Although the motion eventually succeeded and the Bill was tabled by NRM’s Igara West MP Raphael Magyezi, the opposition MPs about 20 only in number, on two occasions compelled the Speaker of Parliament to adjourn the House when they suspected that their counterparts in the ruling party were planning to sneak in the controversial Bill on the Order Paper of Parliament. The MPs with their new symbol of red headbands have now galvanised forces opposed to the amendment, across the country.
Following these events, observers are mulling the possible gains that Forum for Democratic Change (FDC), Democratic Party (DP), Uganda Peoples Congress (UPC) and other anti-NRM groups could reap if they put up a united front like the current pushback against the Bill has shown.
FDC President Mugisha Muntu says the anti-age limit sentiments across the country have been demonstrated through the number of leaders; social, religious who have come out publicly against the amendment. “Even leaders in the Movement party have come out on this, we are seeing MPs in traditionally Movement strongholds coming out to oppose this Bill, the momentum is unstoppable,” he told The Independent.
Muntu who temporarily halted his campaign for re-election as FDC President to join forces opposed to the age limit Bill, says Museveni needs to watch out because the campaign against the Bill is now international. He says the numbers NRM brags about in parliament remain a test on this issue.
“You have seen constituencies where people are telling their MPs to literally not touch it (the constitutional age cap),” he said.
He explained that there is so much opposition to the Bill because it is an opportunity to exploit for anyone who wants to see change; especially those not in politics who are the majority.
“Even in the ruling party in their different sections, they want to see change, that is why there is all this momentum and it can only keep growing,” he said.
Muntu added that he has been holding meetings with various political and non-political actors to see that there’s a countrywide movement against the Bill.

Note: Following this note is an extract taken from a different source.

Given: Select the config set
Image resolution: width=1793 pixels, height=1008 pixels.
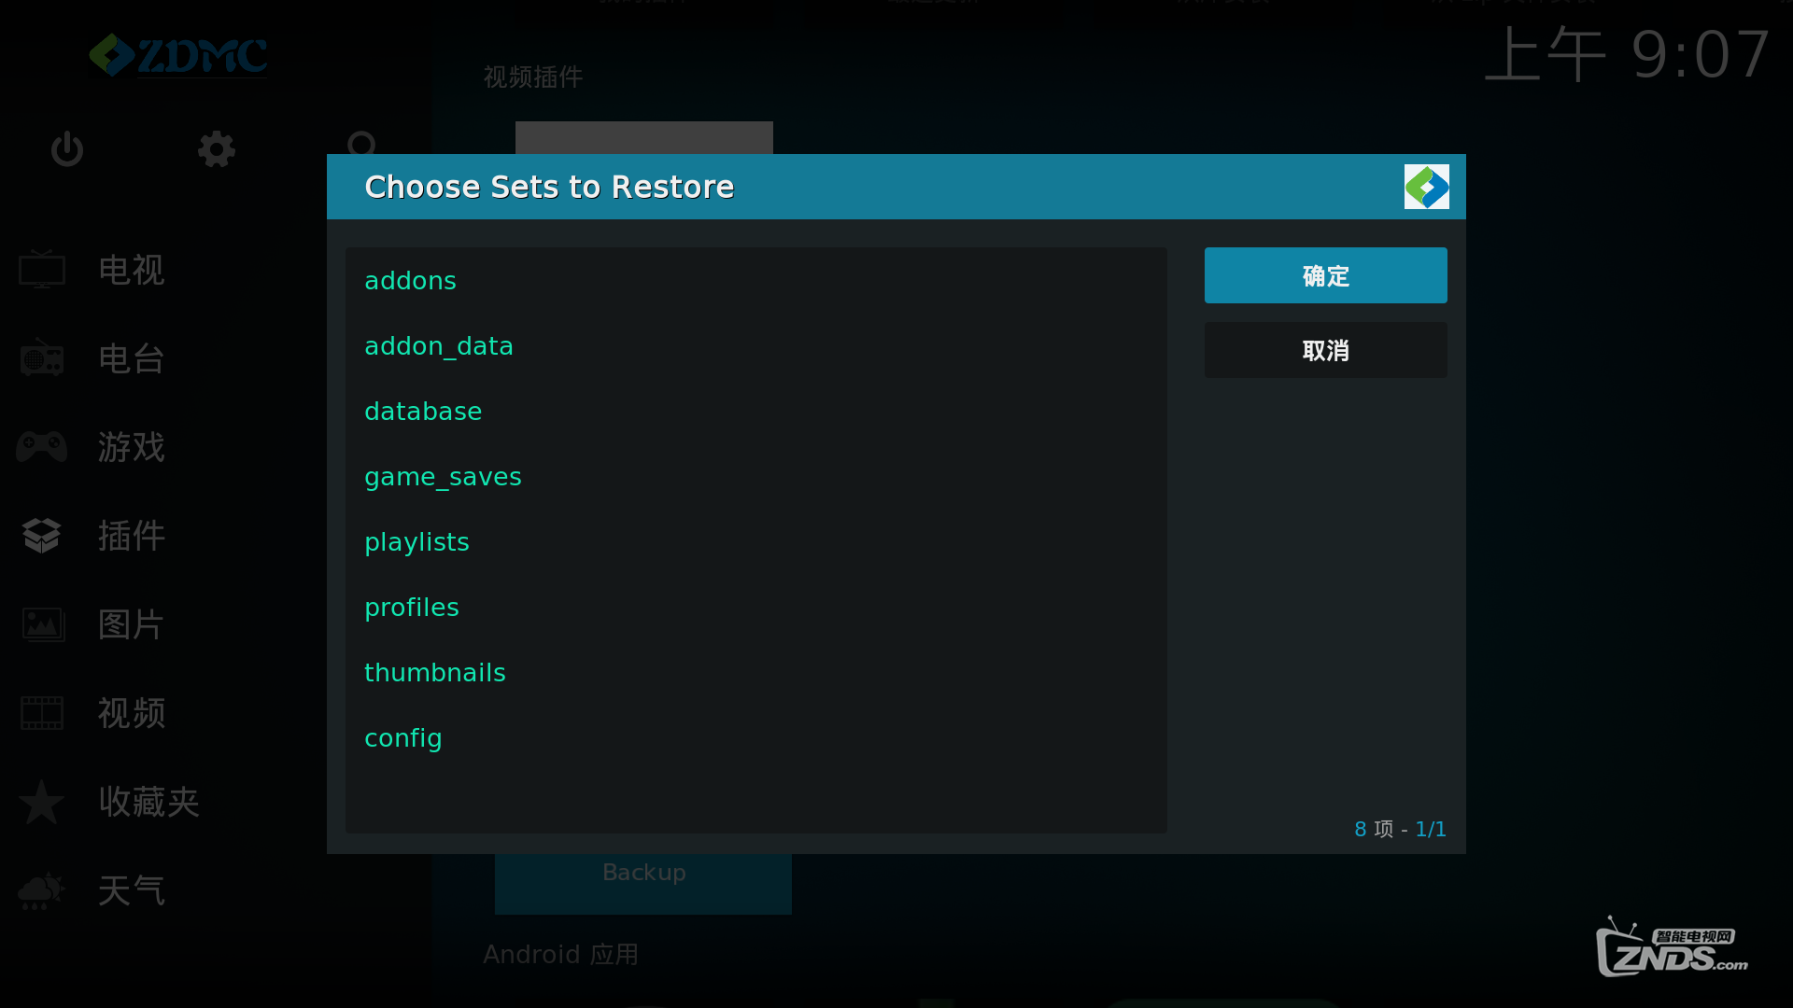Looking at the screenshot, I should [x=403, y=738].
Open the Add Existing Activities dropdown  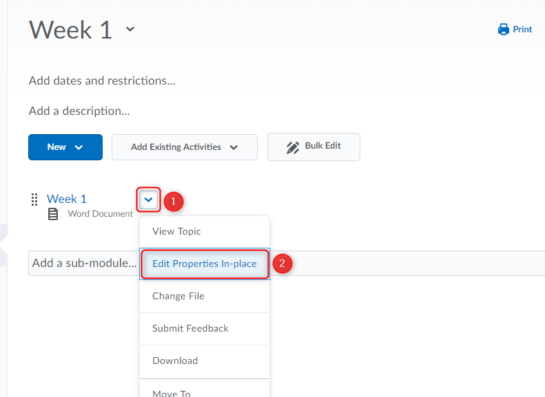point(184,147)
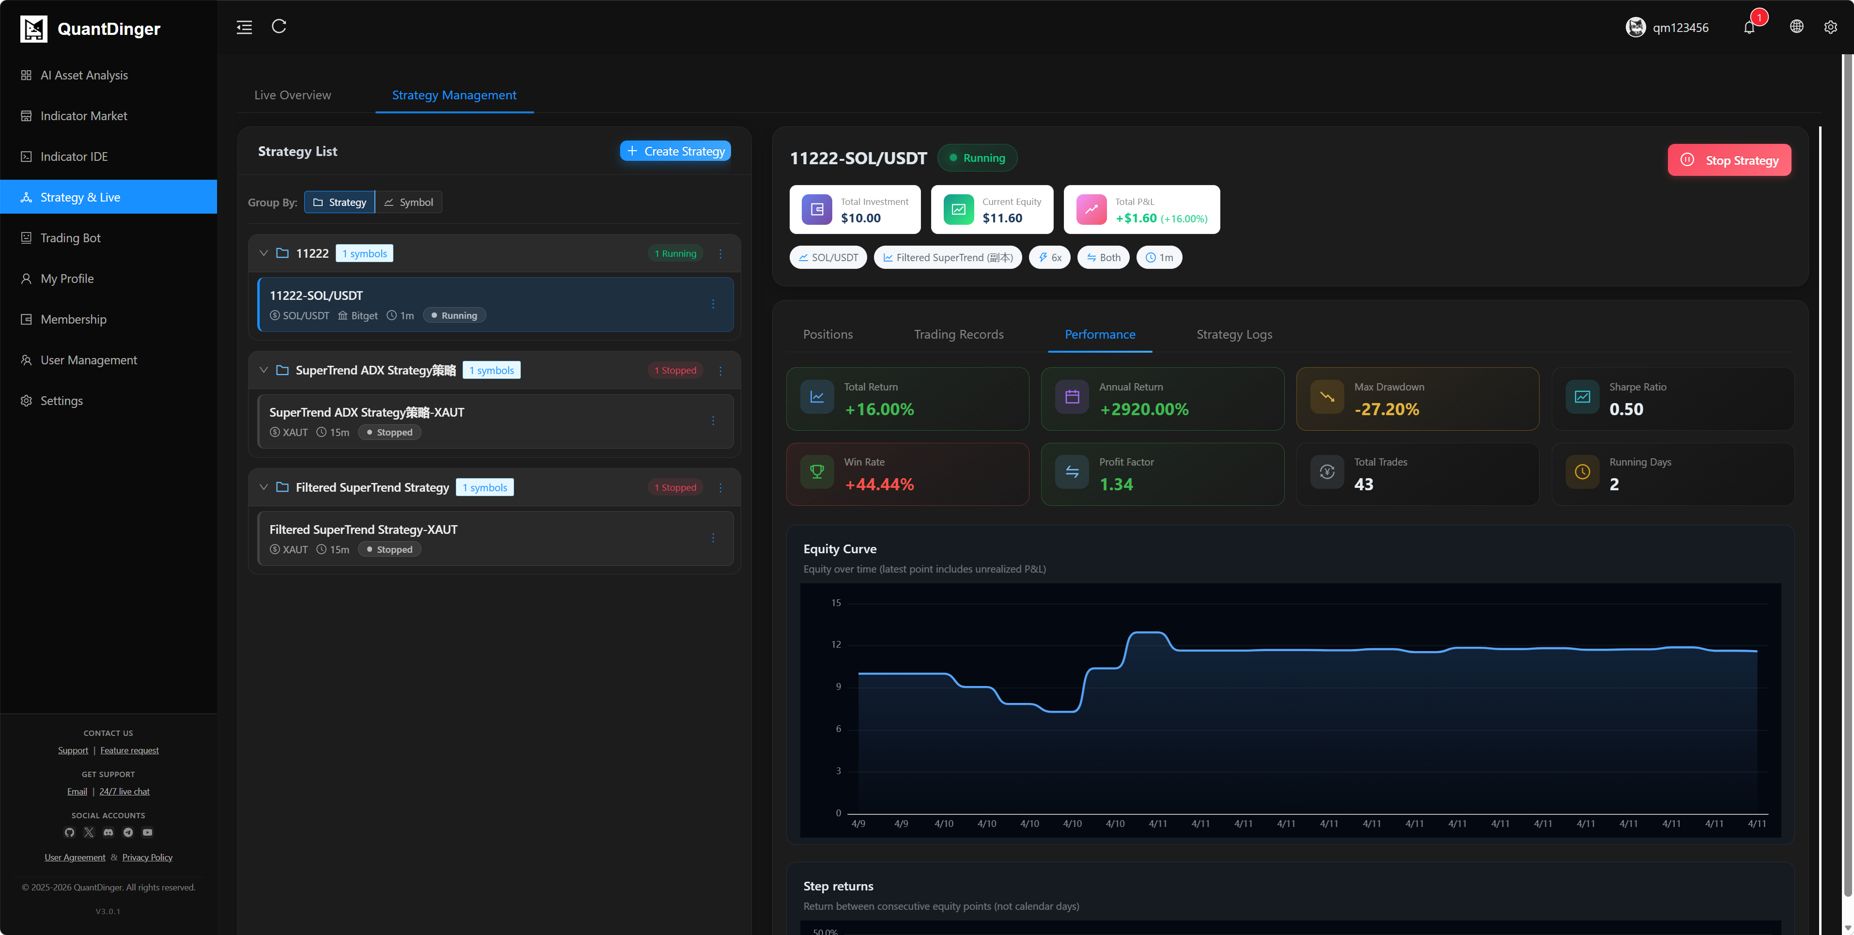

The constitutional amendment appears to have even united FDC with its ever present internal ideological rifts. The factions of moderates led by Muntu and those of radicals who prefer street style protests and allied to former presidential candidate Besigye, seem to both view the amendment as an existential threat to opposition parties. Although the two groups have not come out jointly, party insiders say the focus is now on one thing- ‘Togikwatako’, the name given to the resistance of the Bill.
The unity of the opposition is not necessarily about forming electoral coalitions per se, but it’s about coordinated action even if parties do not form formal coalitions, says Moses Khisa, an Assistant Professor of Political Science at North Carolina State University.
“Political competition in Uganda today tends to be not so much between parties as between individuals up against the Ugandan state,” he told The Independent in an email response.
“Consider this, after the 2011 elections the opposition won a series of by-elections, in fact more than half dozen, and the decisive factor was that they were able to pool their resources, field a single candidate and work together to defeat NRM candidates,” Khisa says. According to him, this happened because there was high level coordination and strategic cooperation.